Canadian swimmer (born 2001)

Finlay Knox (born January 8, 2001) is a Canadian competitive swimmer.

==Career==
Knox was born in England, and his family moved to New Zealand when he was two years old. Knox's family emigrated to Canada when he was seven.

=== 2018–2021 ===
Knox was named to his first Canadian national team at the 2018 Summer Youth Olympics held in Buenos Aires, Argentina. At this event, Knox won bronze in the 200 m individual medley The following year, Knox won two medals at the 2019 FINA World Junior Swimming Championships in Budapest.

As part of the 2021 Canadian Olympic swimming trials in Toronto, Knox broke the national record in the 200 individual medley event, with a time of 1:58.07. This qualified him for the 2020 Summer Olympics in Tokyo. Knox placed seventeenth in the heats of the men's 200 m individual medley, 0.14 seconds behind Japan's Daiya Seto, and thus missed qualifying to the semi-finals.

=== 2022–present ===

Knox was part of Canada's team for the 2022 Commonwealth Games, where he won a bronze with the men's team in the 4×100 m freestyle. He was the only member of the team to swim in both the heats and the final. This was the first men's relay medal for Canada at a major event since the 2015 Pan American Games, and the first at the Commonwealth Games since 2006. Knox also reached the finals of the 100 m butterfly and the 200 m medley, placing fourth in the latter.

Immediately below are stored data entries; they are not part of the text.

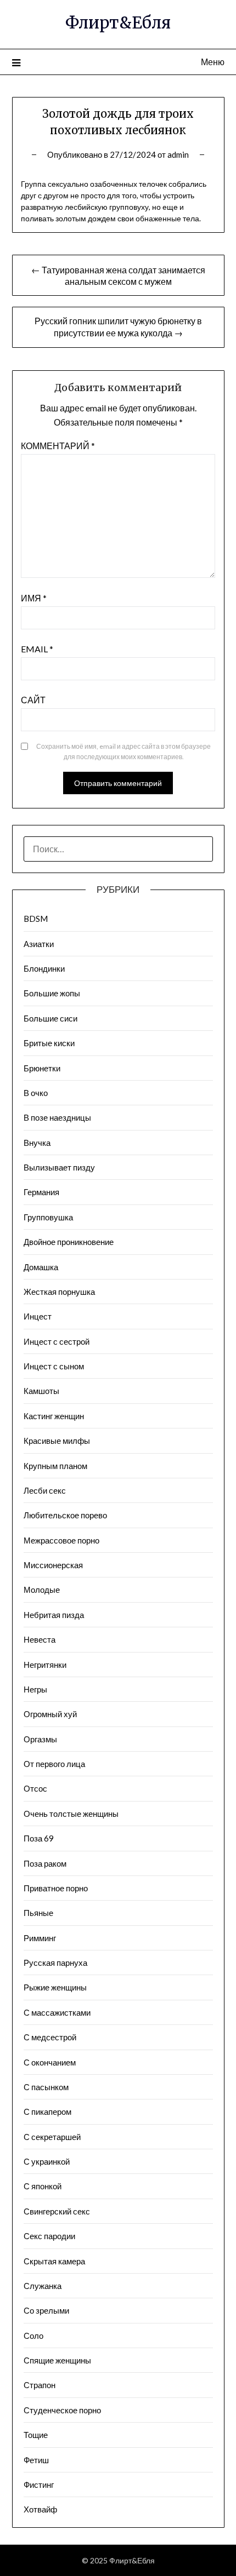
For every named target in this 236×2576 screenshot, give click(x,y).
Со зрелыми (46, 2310)
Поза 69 (39, 1838)
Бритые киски (49, 1043)
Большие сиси (50, 1018)
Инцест (38, 1316)
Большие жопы (52, 993)
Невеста (39, 1639)
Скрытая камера (54, 2261)
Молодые (42, 1589)
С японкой (42, 2186)
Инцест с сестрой (56, 1341)
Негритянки (45, 1664)
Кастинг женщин (54, 1416)
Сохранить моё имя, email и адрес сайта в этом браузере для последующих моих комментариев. (123, 751)
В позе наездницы (57, 1117)
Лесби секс (45, 1490)
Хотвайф (40, 2509)
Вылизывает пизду (59, 1167)
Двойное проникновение (69, 1242)
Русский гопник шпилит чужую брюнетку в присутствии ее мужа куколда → (118, 326)
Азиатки (39, 944)
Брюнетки (42, 1068)
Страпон (39, 2385)
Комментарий (58, 445)
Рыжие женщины (55, 1987)
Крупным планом (55, 1466)
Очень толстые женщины (71, 1813)
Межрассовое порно (61, 1540)
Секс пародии (49, 2236)
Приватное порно (56, 1888)
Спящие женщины (57, 2360)
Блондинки (44, 968)
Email (37, 649)
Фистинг (39, 2484)
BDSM (36, 918)
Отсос (35, 1788)
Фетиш (36, 2460)
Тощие (36, 2435)
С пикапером (47, 2111)
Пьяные (38, 1913)
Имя (34, 598)
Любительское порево (65, 1515)
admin (178, 154)
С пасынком (46, 2087)
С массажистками (57, 2012)
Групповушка (48, 1217)
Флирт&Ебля (118, 23)
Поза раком (45, 1863)
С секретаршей (52, 2137)
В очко (36, 1093)
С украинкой (47, 2161)
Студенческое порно (62, 2410)
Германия (41, 1192)
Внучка (37, 1143)
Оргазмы (40, 1739)
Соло (33, 2335)
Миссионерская (53, 1565)
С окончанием (50, 2062)
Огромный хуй (50, 1714)
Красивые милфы (57, 1440)
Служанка (42, 2286)
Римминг (40, 1938)
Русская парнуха (55, 1962)
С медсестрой (50, 2037)
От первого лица (54, 1764)
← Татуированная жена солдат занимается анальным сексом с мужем (118, 275)
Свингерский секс (57, 2211)
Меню (212, 61)
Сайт (33, 700)
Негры (35, 1689)
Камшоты (41, 1391)
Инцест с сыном (54, 1366)
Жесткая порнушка (59, 1291)
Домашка (41, 1267)
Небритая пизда (54, 1615)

Later that same year, Knox participated in the 2022 FINA World Swimming Championships in Melbourne. He won a bronze medal in the 200 m individual medley, his first individual medal at a major senior championship. He said afterward that a series of disappointments at recent championships had "lit a fire in my stomach and coming into this worlds I just didn’t want to let that happen again." He went on to claim a second bronze medal in the 100 m individual medley, joining fellow Canadian Javier Acevedo on the podium.

At the 2023 World Aquatics Championships in Fukuoka, Knox was added to the Canadian 4×100 m freestyle relay team for the first time. The team ultimately finished fifth. He also participated in the 4×200 m freestyle relay, where the Canadian team set its fastest time since 2009, but did not qualify to the final. Subsequently, Knox was part of the Canadian delegation to the 2023 Pan American Games, where he won four bronze medals in relay events and took the gold in the 200 m individual medley.

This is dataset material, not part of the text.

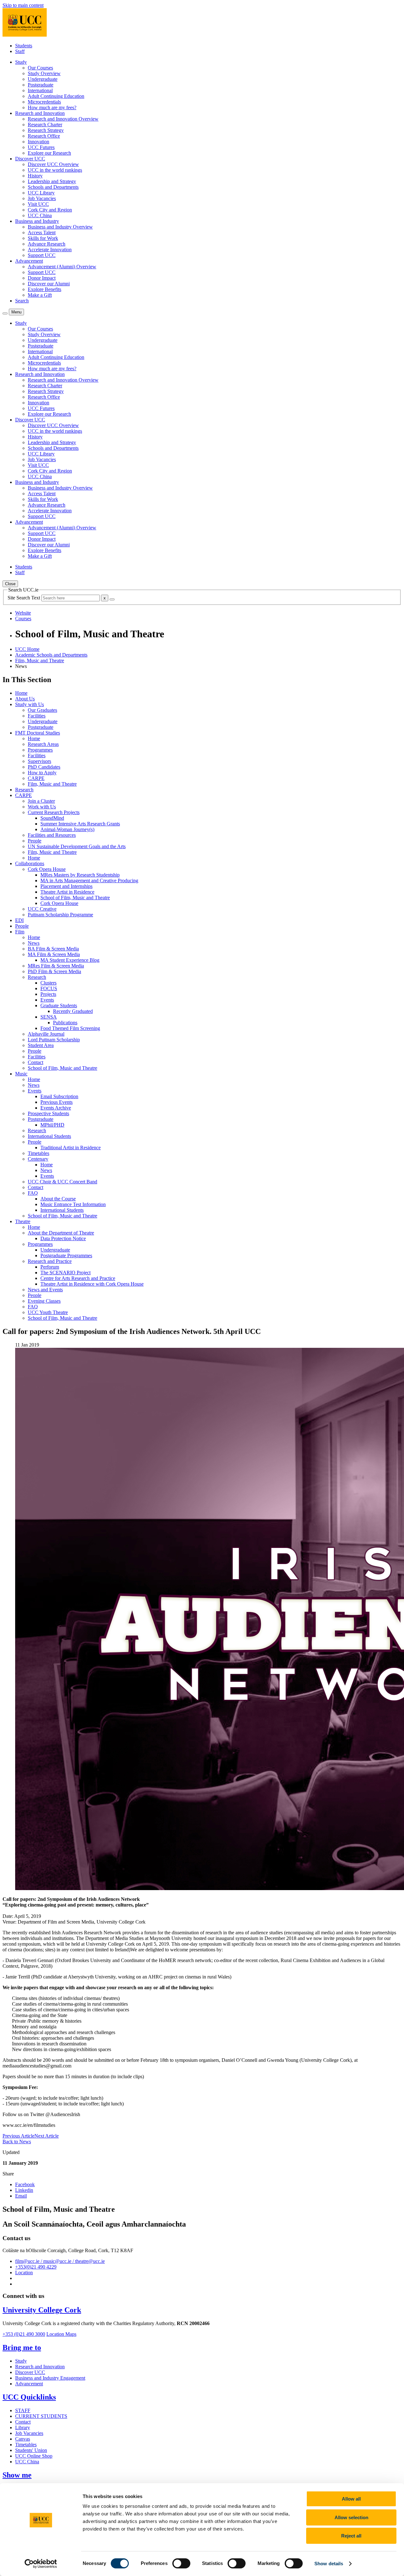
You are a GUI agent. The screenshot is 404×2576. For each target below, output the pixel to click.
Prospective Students (48, 1113)
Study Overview (44, 73)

While many of Canada's top swimmers opted to skip the 2024 World Aquatics Championships in Doha, Knox was named to the team. Competing in the 200 m individual medley, Knox reached the final. Third through the first three segments, he surged into first place in the closing freestyle section, winning the World title. He became the first Canadian man to win a World Aquatics gold medal since Brent Hayden in 2007.